C’è chi parla di catastrofe, chi di pericolo scampato. Ma almeno ora il quadro è chiaro e si può programmare
di Sandro Iacometti venerdì 22 agosto 2025

3' di lettura

L’industria farmaceutica festeggia, i produttori di vino si strappano i capelli. L’aliquota dei dazi Usa per le merci esportate dall’Europa è unica, quel 15% iniziale che nell’accordo definitivo diffuso ieri è stato esteso a quasi tutti i prodotti, ma ognuno la prende a modo suo. C’è chi parla di catastrofe, chi di pericolo scampato. Il tutto in un tripudio di cifre e stime pronte all’uso che viaggiano con troppa fretta per poter essere prese sul serio.
La realtà, al di là delle legittime preoccupazioni di alcuni settori e delle assurde polemiche delle opposizioni italiane che incolpano la Meloni, è che la guerra commerciale che aleggiava e impauriva fino a qualche settimana è scongiurata. Anche l’incertezza è, più o meno, finita. L'Unione europea e gli Stati Uniti hanno firmato una dichiarazione congiunta che mette nero su bianco l'accordo politico raggiunto il 27 luglio in Scozia al Golf Club di Turnberry dalla presidente della Commissione europea Ursula von der Leyen e dal presidente americano Donald Trump. L’intesa porta «prevedibilità perle nostre aziende, stabilità per milioni di posti di lavoro» e «rafforza le relazioni transatlantiche», ha rivendicato von der Leyen, che forse non ha condotto la migliore delle trattative possibili ma ha comunque portato a casa un risultato.

Niente salti di gioia per Palazzo Chigi che però, realisticamente, sottolinea l’importanza di «un quadro chiaro per il mondo imprenditoriale». Non è un punto di arrivo ideale, spiega una nota del governo, ma fissa «alcuni punti fermi importanti». Ora l’obiettivo è «estendere nei prossimi mesi i settori esenti, a partire dall'agroalimentare», trovando un accordo anche su acciaio e alluminio. Il cuore dell'intesa resta la definizione di un tetto massimo del 15% per la gran parte delle esportazioni europee verso gli States, che sostituisce il regime precedente fatto di dazi cumulativi e spesso più pesanti. Dopo le incertezze iniziali ora rientra in pieno nell'accordo al 15% anche l'importante comparto dell'auto europeo, gravato in precedenza da tariffe fino al 27,5%. Il taglio scatterà però solo dal mese in cui Bruxelles abbatterà i dazi su tutti i prodotti industriali americani, auto incluse. Graziati con il 15% anche comparti come i farmaci, legname e trucioli, su cui Washington minacciava valori ben più alti. Bruxelles di contro concede agli Usa un accesso preferenziale al mercato europeo per molti prodotti ittici e agricoli, tra cui carne di maiale, latticini e frutta a guscio. Sono previste poi esenzioni mirate come per sughero, aeromobili e le loro parti, farmaci generici e precursori chimici.

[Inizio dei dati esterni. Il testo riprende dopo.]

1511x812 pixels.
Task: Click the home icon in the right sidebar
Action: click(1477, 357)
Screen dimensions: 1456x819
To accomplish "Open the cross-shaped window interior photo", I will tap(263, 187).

Bruxelles e Washington hanno però concordato di lavorare per allargare ulteriormente tale lista. Non ci saranno invece esenzioni per i dazi su acciaio e alluminio che gli Usa vogliono al 25%. Resta poi fuori dall'accordo uno dei capitoli più delicati per l'Italia (e Francia), come quello relativo a vino, birra e liquori. Fuori anche il digitale, terreno delicatissimo per gli Usa. Accanto al fronte dazi, la dichiarazione conferma l'impegno europeo su investimenti di portata storica negli Stati Uniti: 750 miliardi di dollari in energia entro il 2028, 40 miliardi in chip per l'intelligenza artificiale per i data center europei e fino a 600 miliardi di dollari da parte delle imprese Ue in settori strategici Usa. Bruxelles si impegna poi ad aumentare l'approvvigionamento di equipaggiamenti militari statunitensi, per rafforzare l'interoperabilità Nato e la cooperazione industriale transatlantica.

Miglior accordo possibile o resa disonorevole? Chiunque si sbilanci, mente. È troppo presto per valutare qualsiasi impatto e la capacità delle imprese e del mercato di adattarsi al nuovo scenario. Una cosa è certa: l’Europa, a prescindere dai dazi, dovrà darsi una robusta svegliata.